O Papa Leão lançou um forte apelo aos líderes globais, instando-os a adoptar uma abordagem mais humana aos migrantes, alertando que a história julgará aqueles que permitem que aqueles que fogem da guerra ou da pobreza sofram.
Falando nas Ilhas Canárias espanholas, um importante centro de migração, o papa fez o que chamou de “apelo de consciência” aos políticos da Europa e à comunidade internacional.
O primeiro papa da América declarou: “A dignidade humana não tem passaporte e não perde o seu valor quando atravessa as fronteiras nacionais”, enfatizando o valor inerente de cada ser humano. As suas palavras ressoaram no porto de Alguineguin, na Gran Canaria, onde cerca de 1.000 migrantes enfrentaram condições precárias nos primeiros dias da pandemia do coronavírus, que grupos de ajuda humanitária apelidaram de “cais da vergonha”.
“Não podemos habituar-nos a contar os mortos”, disse ele aos milhares de pessoas reunidas perto de um memorial aos migrantes desaparecidos no mar. “Que a história não nos acuse de transformar o sofrimento daqueles que sofreram em algo comum em nossas costas. Mais cedo ou mais tarde saberemos se protegemos a vida ou sucumbimos à indiferença”.
A visita do papa às ilhas faz parte de uma viagem de uma semana à Espanha, numa altura em que ele assume uma posição cada vez mais dura em relação à liderança global. Ele atraiu ira recentemente com suas críticas contundentes às políticas anti-imigração linha-dura do presidente dos EUA, Donald Trump.
As próprias ilhas são um destino perigoso para os migrantes, que muitas vezes fazem a viagem mortal através das águas do Atlântico em barcos improvisados e sobrelotados.

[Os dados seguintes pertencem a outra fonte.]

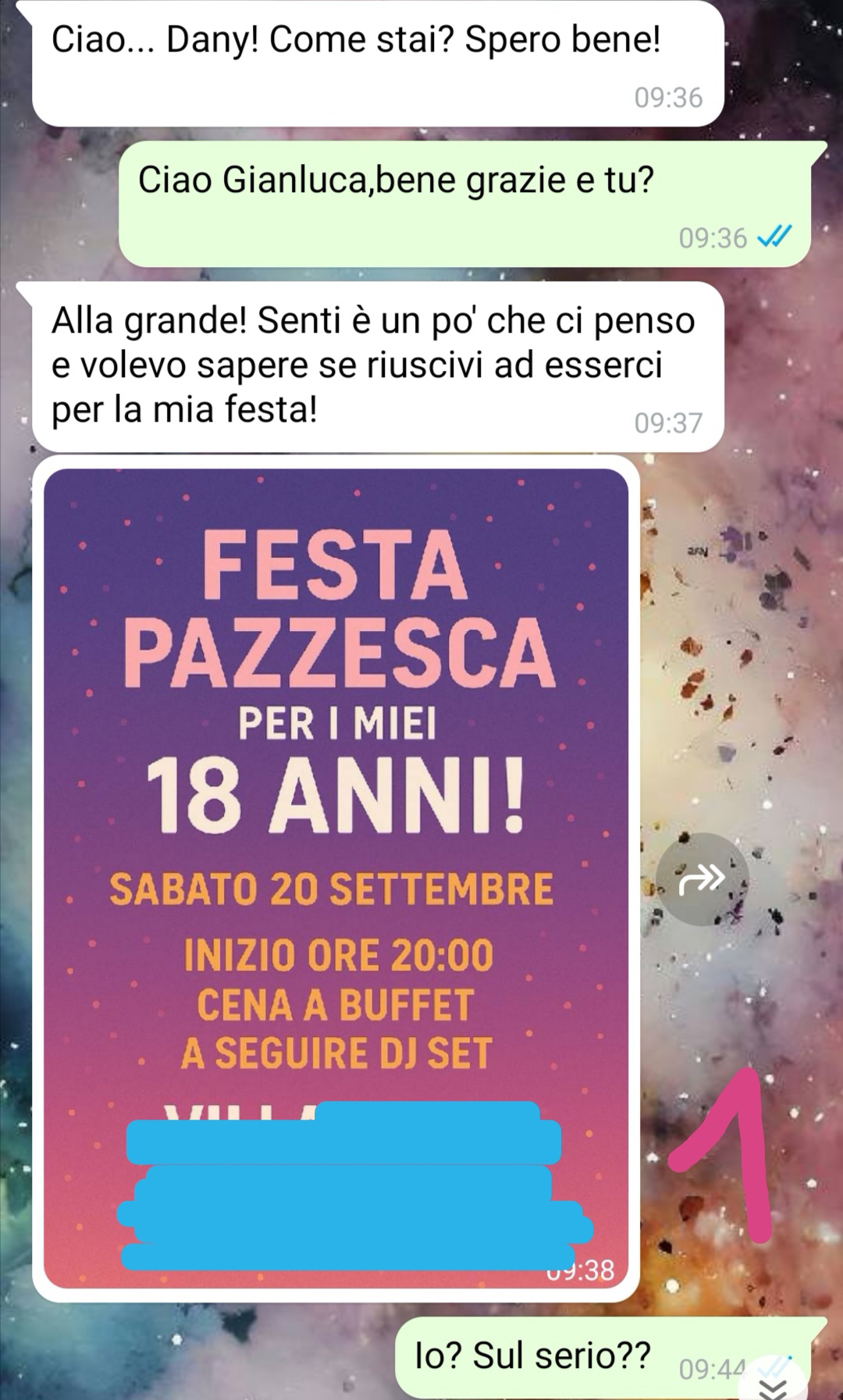The image size is (843, 1400).
Task: Tap the 'INIZIO ORE 20:00' text on the flyer
Action: (339, 956)
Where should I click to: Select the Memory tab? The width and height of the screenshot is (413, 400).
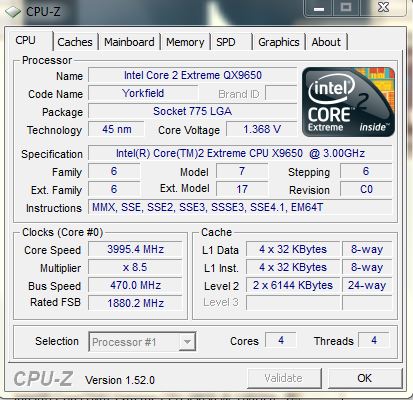pos(185,42)
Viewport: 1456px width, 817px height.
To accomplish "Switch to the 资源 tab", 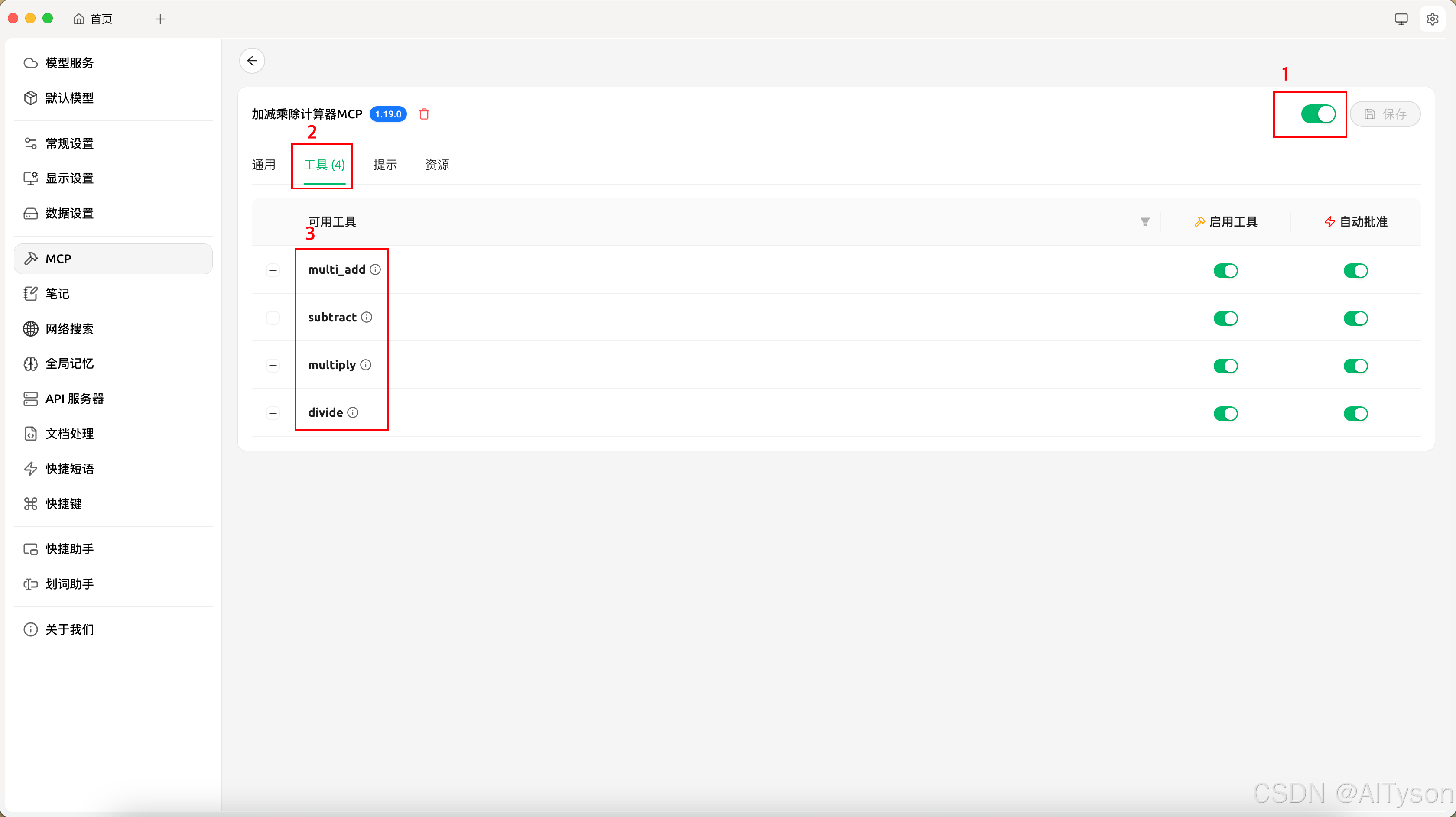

Durante reuniões com ONGs e instituições de caridade no porto, o Papa Leão ouviu atentamente os voluntários e outras pessoas, incluindo o capitão do navio de resgate Tito Villamea. Villarmea descreveu como ele e os seus colegas resgataram cerca de 20 mil migrantes ao longo de 18 anos. “Esse número me dá enjôo e não dá para esquecer”, admitiu o capitão. “Espero que não tenhamos que salvar ninguém.”
O papa também ouviu o testemunho angustiante lido por uma mulher nigeriana que detalhou a sua experiência de ser traficada e abusada sexualmente enquanto tentava chegar à Europa em busca de uma vida melhor.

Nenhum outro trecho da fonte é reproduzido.